## Start Data shown

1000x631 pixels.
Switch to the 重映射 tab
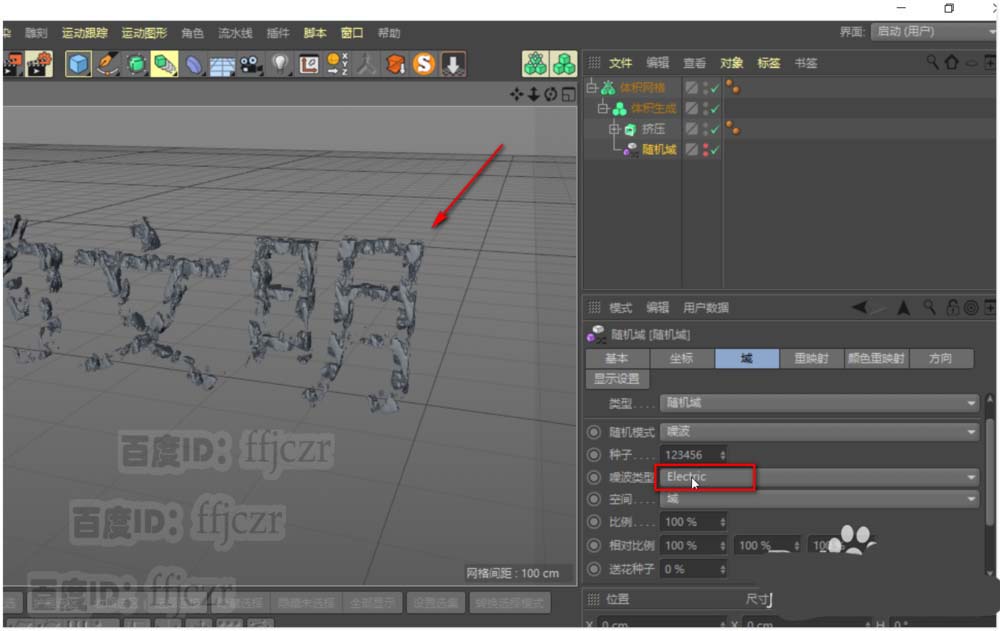[x=811, y=358]
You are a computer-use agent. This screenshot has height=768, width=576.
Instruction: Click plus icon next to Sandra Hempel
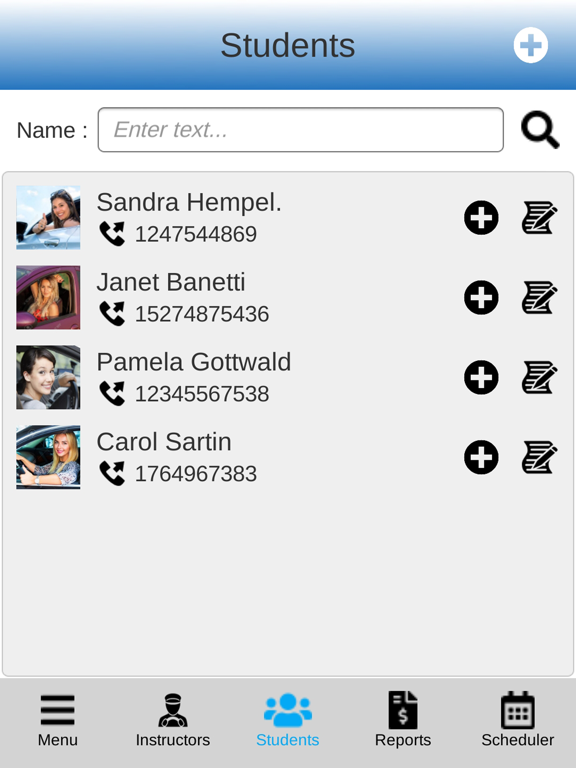pos(481,217)
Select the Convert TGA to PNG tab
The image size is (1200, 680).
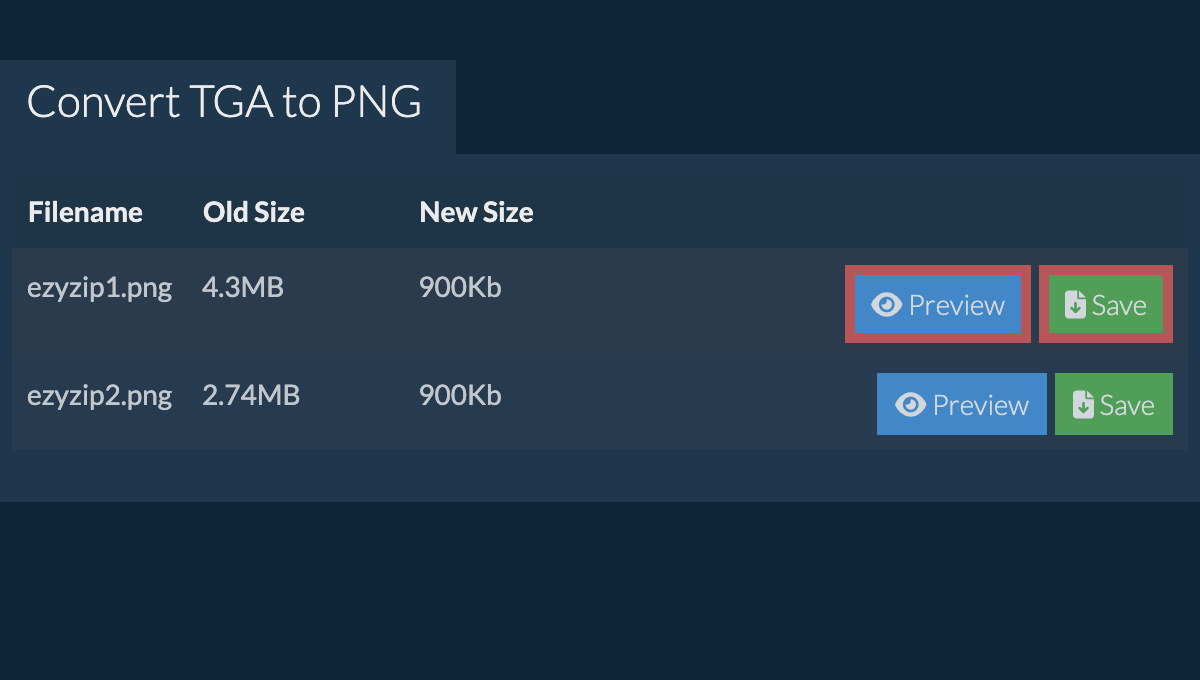click(224, 103)
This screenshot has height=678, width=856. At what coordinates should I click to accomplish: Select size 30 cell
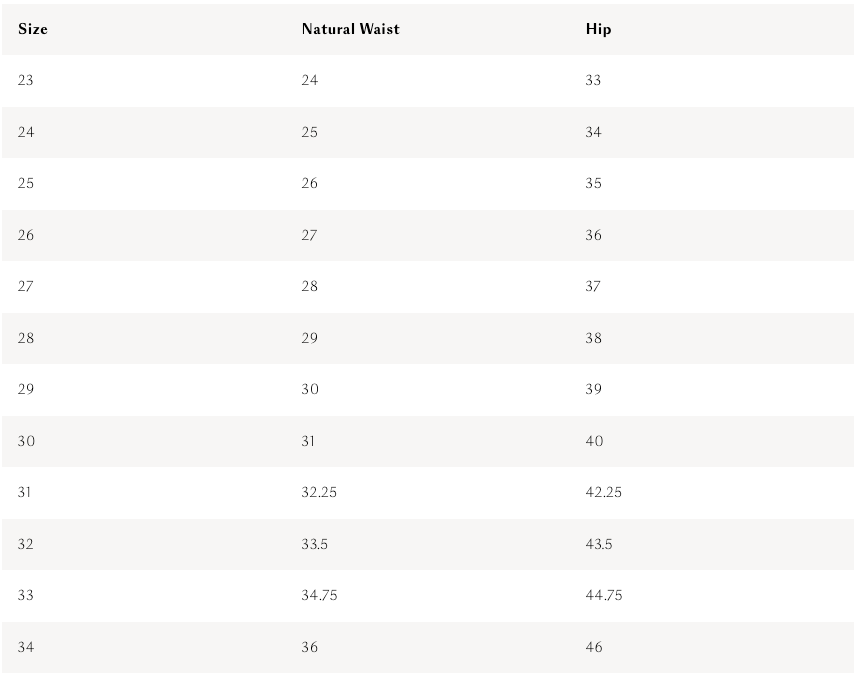click(x=26, y=441)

## End Data shown

Copy all of the data above line for line without changing anything, and leave out the pictures.

● The answer:
1000x631 pixels.
Switch to the 重映射 tab
[x=811, y=358]
You are a computer-use agent. This screenshot has height=768, width=576.
Instruction: Click plus icon next to Sandra Hempel
pos(481,217)
Select the Convert TGA to PNG tab
The image size is (1200, 680).
click(224, 103)
This screenshot has height=678, width=856. At what coordinates should I click to accomplish: Select size 30 cell
click(x=26, y=441)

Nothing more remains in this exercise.